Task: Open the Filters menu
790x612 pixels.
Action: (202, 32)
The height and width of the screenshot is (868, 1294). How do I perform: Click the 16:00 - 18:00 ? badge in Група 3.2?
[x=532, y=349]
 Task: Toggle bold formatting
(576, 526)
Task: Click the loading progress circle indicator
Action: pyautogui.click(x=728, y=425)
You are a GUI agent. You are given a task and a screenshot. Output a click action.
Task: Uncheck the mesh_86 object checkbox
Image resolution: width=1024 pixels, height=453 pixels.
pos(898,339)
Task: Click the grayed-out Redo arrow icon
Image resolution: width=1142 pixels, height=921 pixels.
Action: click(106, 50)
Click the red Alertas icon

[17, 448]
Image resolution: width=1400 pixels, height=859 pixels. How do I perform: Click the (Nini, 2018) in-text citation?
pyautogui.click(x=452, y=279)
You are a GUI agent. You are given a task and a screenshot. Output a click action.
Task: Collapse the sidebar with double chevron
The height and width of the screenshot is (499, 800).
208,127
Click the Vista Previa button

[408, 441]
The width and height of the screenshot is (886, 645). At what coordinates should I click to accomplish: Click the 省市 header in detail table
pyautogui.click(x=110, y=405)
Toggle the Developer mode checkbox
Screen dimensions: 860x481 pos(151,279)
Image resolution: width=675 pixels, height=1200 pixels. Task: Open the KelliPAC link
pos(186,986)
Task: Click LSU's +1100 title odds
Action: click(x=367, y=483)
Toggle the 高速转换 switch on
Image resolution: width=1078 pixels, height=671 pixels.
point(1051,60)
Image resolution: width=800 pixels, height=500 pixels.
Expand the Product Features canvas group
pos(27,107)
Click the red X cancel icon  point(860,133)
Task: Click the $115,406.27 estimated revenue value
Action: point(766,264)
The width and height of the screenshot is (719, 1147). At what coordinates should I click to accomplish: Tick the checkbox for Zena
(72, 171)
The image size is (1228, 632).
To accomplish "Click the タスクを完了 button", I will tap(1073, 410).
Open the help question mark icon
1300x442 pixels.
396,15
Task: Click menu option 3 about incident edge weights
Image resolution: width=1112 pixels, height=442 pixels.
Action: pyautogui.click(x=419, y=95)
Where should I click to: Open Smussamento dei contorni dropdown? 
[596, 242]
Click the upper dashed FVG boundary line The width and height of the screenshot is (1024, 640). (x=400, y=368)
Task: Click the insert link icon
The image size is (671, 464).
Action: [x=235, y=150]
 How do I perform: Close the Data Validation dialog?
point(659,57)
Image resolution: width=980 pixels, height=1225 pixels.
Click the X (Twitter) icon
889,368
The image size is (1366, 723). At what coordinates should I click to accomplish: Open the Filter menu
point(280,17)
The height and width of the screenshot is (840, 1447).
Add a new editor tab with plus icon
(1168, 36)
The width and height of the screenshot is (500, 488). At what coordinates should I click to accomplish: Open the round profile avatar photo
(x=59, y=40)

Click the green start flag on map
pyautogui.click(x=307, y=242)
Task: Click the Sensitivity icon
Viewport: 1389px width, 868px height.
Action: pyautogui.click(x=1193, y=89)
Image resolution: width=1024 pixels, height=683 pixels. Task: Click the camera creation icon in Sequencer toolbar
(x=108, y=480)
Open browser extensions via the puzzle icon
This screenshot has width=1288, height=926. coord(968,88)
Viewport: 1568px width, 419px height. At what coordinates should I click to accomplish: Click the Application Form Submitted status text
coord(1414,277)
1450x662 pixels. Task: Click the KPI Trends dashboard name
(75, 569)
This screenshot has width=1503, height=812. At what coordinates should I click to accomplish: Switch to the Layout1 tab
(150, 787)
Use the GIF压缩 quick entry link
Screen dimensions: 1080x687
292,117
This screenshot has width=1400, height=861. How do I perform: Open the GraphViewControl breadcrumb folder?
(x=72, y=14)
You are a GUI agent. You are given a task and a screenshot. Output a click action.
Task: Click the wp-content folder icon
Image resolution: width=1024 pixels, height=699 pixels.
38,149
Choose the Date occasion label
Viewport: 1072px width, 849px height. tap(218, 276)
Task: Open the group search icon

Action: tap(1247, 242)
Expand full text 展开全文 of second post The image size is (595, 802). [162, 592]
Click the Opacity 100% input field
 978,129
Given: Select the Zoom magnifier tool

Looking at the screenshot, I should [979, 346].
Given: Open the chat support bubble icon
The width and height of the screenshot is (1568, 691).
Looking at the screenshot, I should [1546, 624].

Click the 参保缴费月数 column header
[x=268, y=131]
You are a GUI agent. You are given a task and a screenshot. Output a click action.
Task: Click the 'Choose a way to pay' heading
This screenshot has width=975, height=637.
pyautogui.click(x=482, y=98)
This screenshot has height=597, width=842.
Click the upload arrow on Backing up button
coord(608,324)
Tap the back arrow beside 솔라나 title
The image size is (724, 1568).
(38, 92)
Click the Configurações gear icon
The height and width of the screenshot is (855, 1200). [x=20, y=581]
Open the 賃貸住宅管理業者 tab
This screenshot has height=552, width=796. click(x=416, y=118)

━━━━━━━━━━━━━━━━━━━━━━━━━━━━━━

Each entry above should be retyped exactly, with nothing missed.

Task: Open the Filters menu
790x612 pixels.
Action: (202, 32)
The height and width of the screenshot is (868, 1294). How do I perform: Click the 16:00 - 18:00 ? badge in Група 3.2?
[x=532, y=349]
 Task: Toggle bold formatting
(576, 526)
Task: Click the loading progress circle indicator
Action: pyautogui.click(x=728, y=425)
You are a GUI agent. You are given a task and a screenshot. Output a click action.
Task: Uncheck the mesh_86 object checkbox
Image resolution: width=1024 pixels, height=453 pixels.
pos(898,339)
Task: Click the grayed-out Redo arrow icon
Image resolution: width=1142 pixels, height=921 pixels.
Action: click(106, 50)
Click the red Alertas icon

[17, 448]
Image resolution: width=1400 pixels, height=859 pixels. How do I perform: Click the (Nini, 2018) in-text citation?
pyautogui.click(x=452, y=279)
You are a GUI agent. You are given a task and a screenshot. Output a click action.
Task: Collapse the sidebar with double chevron
The height and width of the screenshot is (499, 800).
208,127
Click the Vista Previa button

[408, 441]
The width and height of the screenshot is (886, 645). At what coordinates should I click to accomplish: Click the 省市 header in detail table
pyautogui.click(x=110, y=405)
Toggle the Developer mode checkbox
Screen dimensions: 860x481 pos(151,279)
Image resolution: width=675 pixels, height=1200 pixels. Task: Open the KelliPAC link
pos(186,986)
Task: Click LSU's +1100 title odds
Action: click(x=367, y=483)
Toggle the 高速转换 switch on
Image resolution: width=1078 pixels, height=671 pixels.
point(1051,60)
Image resolution: width=800 pixels, height=500 pixels.
Expand the Product Features canvas group
pos(27,107)
Click the red X cancel icon  point(860,133)
Task: Click the $115,406.27 estimated revenue value
Action: point(766,264)
The width and height of the screenshot is (719, 1147). At what coordinates should I click to accomplish: Tick the checkbox for Zena
(72, 171)
The image size is (1228, 632).
To accomplish "Click the タスクを完了 button", I will tap(1073, 410).
Open the help question mark icon
1300x442 pixels.
396,15
Task: Click menu option 3 about incident edge weights
Image resolution: width=1112 pixels, height=442 pixels.
Action: pyautogui.click(x=419, y=95)
Where should I click to: Open Smussamento dei contorni dropdown? 
[596, 242]
Click the upper dashed FVG boundary line The width and height of the screenshot is (1024, 640). (x=400, y=368)
Task: Click the insert link icon
The image size is (671, 464).
Action: [x=235, y=150]
 How do I perform: Close the Data Validation dialog?
point(659,57)
Image resolution: width=980 pixels, height=1225 pixels.
Click the X (Twitter) icon
889,368
The image size is (1366, 723). At what coordinates should I click to accomplish: Open the Filter menu
point(280,17)
The height and width of the screenshot is (840, 1447).
Add a new editor tab with plus icon
(1168, 36)
The width and height of the screenshot is (500, 488). At what coordinates should I click to accomplish: Open the round profile avatar photo
(x=59, y=40)

Click the green start flag on map
pyautogui.click(x=307, y=242)
Task: Click the Sensitivity icon
Viewport: 1389px width, 868px height.
Action: pyautogui.click(x=1193, y=89)
Image resolution: width=1024 pixels, height=683 pixels. Task: Click the camera creation icon in Sequencer toolbar
(x=108, y=480)
Open browser extensions via the puzzle icon
This screenshot has width=1288, height=926. coord(968,88)
Viewport: 1568px width, 419px height. At what coordinates should I click to accomplish: Click the Application Form Submitted status text
coord(1414,277)
1450x662 pixels. Task: Click the KPI Trends dashboard name
(75, 569)
This screenshot has width=1503, height=812. At what coordinates should I click to accomplish: Switch to the Layout1 tab
(150, 787)
Use the GIF压缩 quick entry link
Screen dimensions: 1080x687
292,117
This screenshot has width=1400, height=861. How do I perform: Open the GraphViewControl breadcrumb folder?
(x=72, y=14)
You are a GUI agent. You are given a task and a screenshot. Output a click action.
Task: Click the wp-content folder icon
Image resolution: width=1024 pixels, height=699 pixels.
38,149
Choose the Date occasion label
Viewport: 1072px width, 849px height. tap(218, 276)
Task: Open the group search icon

Action: tap(1247, 242)
Expand full text 展开全文 of second post The image size is (595, 802). [162, 592]
Click the Opacity 100% input field
 978,129
Given: Select the Zoom magnifier tool

Looking at the screenshot, I should [979, 346].
Given: Open the chat support bubble icon
The width and height of the screenshot is (1568, 691).
Looking at the screenshot, I should [1546, 624].

Click the 参保缴费月数 column header
[x=268, y=131]
You are a GUI agent. You are given a task and a screenshot. Output a click action.
Task: Click the 'Choose a way to pay' heading
This screenshot has width=975, height=637.
pyautogui.click(x=482, y=98)
This screenshot has height=597, width=842.
Click the upload arrow on Backing up button
coord(608,324)
Tap the back arrow beside 솔라나 title
The image size is (724, 1568).
(38, 92)
Click the Configurações gear icon
The height and width of the screenshot is (855, 1200). [x=20, y=581]
Open the 賃貸住宅管理業者 tab
This screenshot has height=552, width=796. click(x=416, y=118)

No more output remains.